# Start of Supplied information

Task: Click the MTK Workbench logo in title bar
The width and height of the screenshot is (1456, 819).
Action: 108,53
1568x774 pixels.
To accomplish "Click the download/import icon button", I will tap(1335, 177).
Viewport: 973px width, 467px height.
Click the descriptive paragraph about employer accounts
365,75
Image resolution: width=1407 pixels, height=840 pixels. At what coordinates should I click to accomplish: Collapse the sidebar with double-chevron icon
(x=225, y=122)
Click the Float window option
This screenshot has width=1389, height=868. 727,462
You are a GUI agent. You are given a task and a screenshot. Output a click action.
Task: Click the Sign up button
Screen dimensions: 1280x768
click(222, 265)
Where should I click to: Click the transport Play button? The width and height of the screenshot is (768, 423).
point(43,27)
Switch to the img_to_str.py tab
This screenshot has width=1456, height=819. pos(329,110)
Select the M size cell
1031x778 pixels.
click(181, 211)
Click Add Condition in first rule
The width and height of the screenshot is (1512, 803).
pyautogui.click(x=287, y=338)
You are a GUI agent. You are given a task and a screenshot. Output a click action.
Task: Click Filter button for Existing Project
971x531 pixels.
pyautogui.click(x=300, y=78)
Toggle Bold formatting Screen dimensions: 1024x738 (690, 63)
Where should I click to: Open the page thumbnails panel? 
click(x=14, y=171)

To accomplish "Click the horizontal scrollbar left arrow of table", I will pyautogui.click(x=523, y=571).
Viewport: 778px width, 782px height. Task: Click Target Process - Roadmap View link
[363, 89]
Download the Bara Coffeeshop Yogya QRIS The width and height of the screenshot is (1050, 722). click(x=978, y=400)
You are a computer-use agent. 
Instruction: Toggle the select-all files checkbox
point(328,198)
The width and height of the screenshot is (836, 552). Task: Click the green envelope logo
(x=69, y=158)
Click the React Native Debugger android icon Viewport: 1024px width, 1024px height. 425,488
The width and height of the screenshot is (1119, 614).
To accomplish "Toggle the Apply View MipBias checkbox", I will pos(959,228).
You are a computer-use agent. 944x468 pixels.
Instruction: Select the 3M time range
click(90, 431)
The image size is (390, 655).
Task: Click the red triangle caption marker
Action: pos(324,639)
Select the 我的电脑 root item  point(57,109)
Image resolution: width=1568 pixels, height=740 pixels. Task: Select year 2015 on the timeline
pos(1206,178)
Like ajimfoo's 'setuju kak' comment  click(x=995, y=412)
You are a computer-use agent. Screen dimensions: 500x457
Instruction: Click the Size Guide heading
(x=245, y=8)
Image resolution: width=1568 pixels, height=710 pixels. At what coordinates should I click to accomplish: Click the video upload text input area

# End of Supplied information

__Task to carry out__. Rewrite all the items above, changing every "checkbox" to "check box" and leaving everything else as it is.

__Response to the exercise__.
Task: Click the MTK Workbench logo in title bar
The width and height of the screenshot is (1456, 819).
Action: 108,53
1568x774 pixels.
To accomplish "Click the download/import icon button", I will tap(1335, 177).
Viewport: 973px width, 467px height.
Click the descriptive paragraph about employer accounts
365,75
Image resolution: width=1407 pixels, height=840 pixels. At what coordinates should I click to accomplish: Collapse the sidebar with double-chevron icon
(x=225, y=122)
Click the Float window option
This screenshot has width=1389, height=868. 727,462
You are a GUI agent. You are given a task and a screenshot. Output a click action.
Task: Click the Sign up button
Screen dimensions: 1280x768
click(222, 265)
Where should I click to: Click the transport Play button? The width and height of the screenshot is (768, 423).
point(43,27)
Switch to the img_to_str.py tab
This screenshot has width=1456, height=819. pos(329,110)
Select the M size cell
1031x778 pixels.
click(181, 211)
Click Add Condition in first rule
The width and height of the screenshot is (1512, 803).
pyautogui.click(x=287, y=338)
You are a GUI agent. You are given a task and a screenshot. Output a click action.
Task: Click Filter button for Existing Project
971x531 pixels.
pyautogui.click(x=300, y=78)
Toggle Bold formatting Screen dimensions: 1024x738 (690, 63)
Where should I click to: Open the page thumbnails panel? 
click(x=14, y=171)

To accomplish "Click the horizontal scrollbar left arrow of table", I will pyautogui.click(x=523, y=571).
Viewport: 778px width, 782px height. Task: Click Target Process - Roadmap View link
[363, 89]
Download the Bara Coffeeshop Yogya QRIS The width and height of the screenshot is (1050, 722). click(x=978, y=400)
You are a computer-use agent. 
Instruction: Toggle the select-all files check box
point(328,198)
The width and height of the screenshot is (836, 552). Task: Click the green envelope logo
(x=69, y=158)
Click the React Native Debugger android icon Viewport: 1024px width, 1024px height. 425,488
The width and height of the screenshot is (1119, 614).
To accomplish "Toggle the Apply View MipBias check box", I will pos(959,228).
You are a computer-use agent. 944x468 pixels.
Instruction: Select the 3M time range
click(90, 431)
The image size is (390, 655).
Task: Click the red triangle caption marker
Action: pos(324,639)
Select the 我的电脑 root item  point(57,109)
Image resolution: width=1568 pixels, height=740 pixels. Task: Select year 2015 on the timeline
pos(1206,178)
Like ajimfoo's 'setuju kak' comment  click(x=995, y=412)
You are a computer-use agent. Screen dimensions: 500x457
Instruction: Click the Size Guide heading
(x=245, y=8)
Image resolution: width=1568 pixels, height=710 pixels. At what coordinates should I click to accomplish: Click the video upload text input area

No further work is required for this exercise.